The Mortgage Bankers Association has praised the Securities and Exchange Commission (SEC) for issuing proposed credit ratings agency reform measures that would promote transparency, accountability, and credibility. Even though MBA opposes different types of ratings for structured finance versus other investment products, we appreciate the agency's recognition of the controversial nature of this issue by considering under a separate track, the proposal to require structured securities to have a unique identifier or enhanced disclosure information.
"We recognize that credit rating agencies play a pivotal role in the investment community by making assessments about financial services providers and financial instruments used in the secondary mortgage market," said Kieran P. Quinn, CMB, MBA's Chairman. "We are pleased the SEC's recognizes the valuable impact ratings agencies have on the relationship between issuers and investors."
The first part of the proposal significantly increases the scope and depth of disclosures credit ratings agencies would be required to make. For example, ratings agencies would be required to publicly disclose the information it uses to determine a rating on a structured product. The proposal also would require rating agencies to disclose the way they rely on the due diligence of others to verify the assets underlying a structured product. The Proposal's first part also includes measures to decrease opportunities for ratings agency conflicts of interest. For example, ratings agencies would be prohibited from structuring the same products that they rate. MBA has long supported efforts such as these to increase transparency and credibility of credit ratings.
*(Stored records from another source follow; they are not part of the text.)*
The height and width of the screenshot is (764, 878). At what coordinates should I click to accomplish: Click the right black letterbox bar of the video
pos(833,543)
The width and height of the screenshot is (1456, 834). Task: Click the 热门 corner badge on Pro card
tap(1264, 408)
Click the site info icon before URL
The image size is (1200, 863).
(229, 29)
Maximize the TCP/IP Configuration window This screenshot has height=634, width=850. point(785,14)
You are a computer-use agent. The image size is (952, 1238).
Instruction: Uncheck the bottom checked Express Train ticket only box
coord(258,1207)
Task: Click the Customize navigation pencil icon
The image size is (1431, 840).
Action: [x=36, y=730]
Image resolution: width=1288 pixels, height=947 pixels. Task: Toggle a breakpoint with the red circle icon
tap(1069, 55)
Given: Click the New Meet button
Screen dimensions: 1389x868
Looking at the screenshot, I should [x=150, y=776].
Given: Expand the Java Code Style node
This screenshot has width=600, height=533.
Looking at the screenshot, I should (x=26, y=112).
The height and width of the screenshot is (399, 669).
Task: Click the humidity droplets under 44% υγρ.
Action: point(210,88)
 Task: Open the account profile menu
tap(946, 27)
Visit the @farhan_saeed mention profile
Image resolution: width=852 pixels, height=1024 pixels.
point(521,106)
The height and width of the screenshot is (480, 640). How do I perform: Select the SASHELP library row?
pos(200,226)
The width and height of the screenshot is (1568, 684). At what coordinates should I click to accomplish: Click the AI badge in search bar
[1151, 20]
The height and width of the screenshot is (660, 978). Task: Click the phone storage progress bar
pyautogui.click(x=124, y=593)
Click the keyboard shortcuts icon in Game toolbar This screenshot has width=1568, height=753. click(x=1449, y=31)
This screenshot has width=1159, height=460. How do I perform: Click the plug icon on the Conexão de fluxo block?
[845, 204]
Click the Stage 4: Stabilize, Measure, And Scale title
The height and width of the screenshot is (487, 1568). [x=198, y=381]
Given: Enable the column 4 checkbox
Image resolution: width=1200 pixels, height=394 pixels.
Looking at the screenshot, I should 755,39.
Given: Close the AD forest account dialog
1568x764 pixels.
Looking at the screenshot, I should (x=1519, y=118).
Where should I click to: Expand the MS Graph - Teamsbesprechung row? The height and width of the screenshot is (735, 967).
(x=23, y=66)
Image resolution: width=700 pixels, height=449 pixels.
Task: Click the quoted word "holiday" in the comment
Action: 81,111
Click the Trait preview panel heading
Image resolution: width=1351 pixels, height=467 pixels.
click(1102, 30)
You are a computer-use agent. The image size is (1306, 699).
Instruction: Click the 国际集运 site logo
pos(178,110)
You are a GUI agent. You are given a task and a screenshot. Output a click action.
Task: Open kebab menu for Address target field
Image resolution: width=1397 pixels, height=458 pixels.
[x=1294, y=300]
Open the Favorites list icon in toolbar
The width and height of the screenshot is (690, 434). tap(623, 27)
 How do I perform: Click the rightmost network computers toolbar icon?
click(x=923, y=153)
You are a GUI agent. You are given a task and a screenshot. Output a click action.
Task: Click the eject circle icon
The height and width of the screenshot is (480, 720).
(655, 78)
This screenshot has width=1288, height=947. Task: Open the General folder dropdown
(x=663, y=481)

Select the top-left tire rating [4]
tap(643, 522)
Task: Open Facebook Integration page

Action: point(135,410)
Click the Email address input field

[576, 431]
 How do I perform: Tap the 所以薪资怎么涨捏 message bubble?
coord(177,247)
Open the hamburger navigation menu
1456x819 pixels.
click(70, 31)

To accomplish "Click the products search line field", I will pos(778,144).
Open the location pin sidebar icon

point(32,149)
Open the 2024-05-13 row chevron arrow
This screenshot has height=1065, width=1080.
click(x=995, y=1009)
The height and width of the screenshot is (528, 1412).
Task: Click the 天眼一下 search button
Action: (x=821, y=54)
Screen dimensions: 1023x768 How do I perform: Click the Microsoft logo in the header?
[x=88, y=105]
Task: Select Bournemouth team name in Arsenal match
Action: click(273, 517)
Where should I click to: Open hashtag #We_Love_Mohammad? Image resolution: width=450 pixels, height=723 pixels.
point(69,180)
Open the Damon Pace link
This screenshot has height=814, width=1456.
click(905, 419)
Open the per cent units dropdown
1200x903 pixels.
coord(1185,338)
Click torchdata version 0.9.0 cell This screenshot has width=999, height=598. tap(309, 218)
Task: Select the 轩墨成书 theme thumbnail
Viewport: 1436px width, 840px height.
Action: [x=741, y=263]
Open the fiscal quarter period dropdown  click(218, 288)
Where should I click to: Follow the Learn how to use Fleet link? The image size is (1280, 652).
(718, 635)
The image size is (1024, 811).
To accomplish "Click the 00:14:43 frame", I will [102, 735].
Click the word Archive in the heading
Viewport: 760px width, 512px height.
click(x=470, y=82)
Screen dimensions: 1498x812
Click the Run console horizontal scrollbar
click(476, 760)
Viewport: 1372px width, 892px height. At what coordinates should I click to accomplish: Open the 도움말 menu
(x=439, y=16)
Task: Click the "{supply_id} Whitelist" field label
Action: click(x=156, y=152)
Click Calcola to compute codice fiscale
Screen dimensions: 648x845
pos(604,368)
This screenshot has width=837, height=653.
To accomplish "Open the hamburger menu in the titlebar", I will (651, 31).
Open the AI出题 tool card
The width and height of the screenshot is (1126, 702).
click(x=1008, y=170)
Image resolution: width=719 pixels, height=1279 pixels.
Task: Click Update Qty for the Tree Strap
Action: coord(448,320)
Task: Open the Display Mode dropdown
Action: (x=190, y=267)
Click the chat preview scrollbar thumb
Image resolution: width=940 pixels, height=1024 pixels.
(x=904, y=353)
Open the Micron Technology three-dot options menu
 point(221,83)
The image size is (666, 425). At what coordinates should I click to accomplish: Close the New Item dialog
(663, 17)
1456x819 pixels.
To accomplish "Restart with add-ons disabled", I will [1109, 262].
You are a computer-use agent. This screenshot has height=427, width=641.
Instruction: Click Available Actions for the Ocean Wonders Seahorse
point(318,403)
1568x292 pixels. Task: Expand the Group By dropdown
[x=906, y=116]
The second part of the proposal would require credit rating agencies to differentiate structured products ratings from bond ratings, either through the use of different symbols, or by issuing a report disclosing the differences between ratings of structured products and other securities. MBA believes separate ratings for structured products vs. bonds will add further confusion and disruption to secondary market transactions. We will advocate that this portion of the proposal be withdrawn or modified. The SEC's vote on this portion of the proposal was not unanimous, and SEC board members opposing the proposal referenced MBA's position. We are planning to review the Proposal upon its public issuance and will submit formal comments during the comment period of 30 days after their publication in the Federal Register.
"MBA is pleased that the SEC has agreed to review the differentiation of structured rating under a separate approval track because it will allows for the separate consideration of constructive rating agency reforms while at the same time maintaining MBA's strong opposition to the proposed structured rating's identifier," said Sternin.
MBA will work with the SEC and other industry participants to try and address concerns about separate ratings approaches for structured securities.